This is going to sound crazy, but prior to reading Steve Martin's memoir, Born Standing Up, I had not idea that he had been such a popular stand-up comedian.

I was born in 1977 and as far as I have been concerned, Martin was foremost an actor.

In the last fifteen years, I have discovered his writing as a novelist and playwright. He's a fantastic writer, very adept at creating emotionally charged situations involving mostly subtext. Martin may have a big personality on stage, but as a writer, his works are quiet and subtle.  

My obsession with theme parks even provided me with the knowledge that Martin had worked in both Disneyland and Knotts Berry Farm. 

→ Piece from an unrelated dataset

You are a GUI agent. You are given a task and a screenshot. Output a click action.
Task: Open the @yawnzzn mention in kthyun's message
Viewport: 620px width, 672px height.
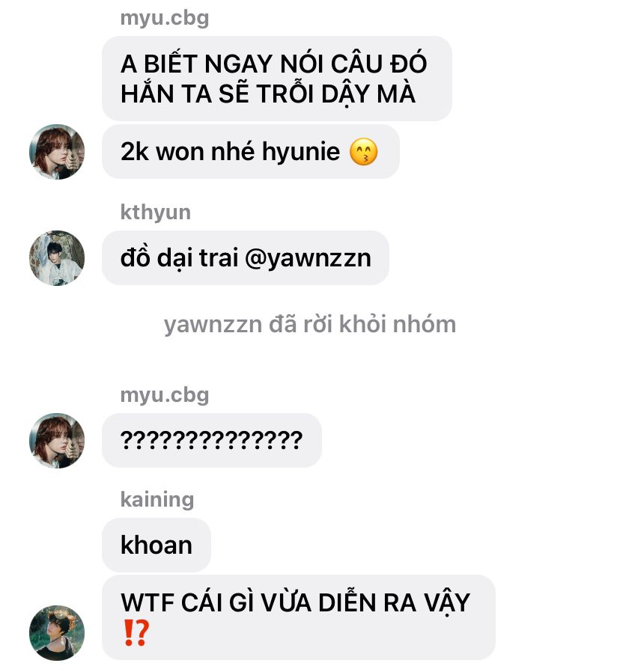pyautogui.click(x=308, y=258)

I knew all of this going into Born Standing Up, but I had no clue that Martin has had one of the most successful stand-up careers and had spent years selling out arena shows. Born Standing Up is all about Martin's early career.

The first half deals with his childhood and love for magic and comedy. For my fellow theme park geeks, it has several chapters on Martin's various jobs at both Disney and Knotts. I loved how later in life, Martin returned to Knotts and walked through the employee gate to the Bird Cage Theater and employees recognized him not for being famous, but for being a former employee. It's a sweet anecdote.

The second half of the book deals with Martin's rise in fame and his exhausting stand-up tours. You never feel like Martin is ungrateful for his fame, but that fame is a double-edge sword that comes at a great price. Mostly, Martin strikes me as someone who has spent a lot of time being very lonely at the height of his fame.  

His film and writing career are mentioned briefly to show where Martin headed after his stand-up career peaked. The focus of the memoir is not only on his career, but on his family. The Martin household was not always a happy one and it took many years for Martin to reconnect with his parents and sister. There is a good message about tying up loose family ends and having important conversations before your chance might forever be lost. 

Martin's writings often involve the art world and I enjoyed reading about how Martin's interest in art developed. 

Born Standing Up was a lightening fast read, mostly because Martin's life is so fascinating. I read the bulk of it in a single go and had it done in less than a day. A throughly enjoyable memoir.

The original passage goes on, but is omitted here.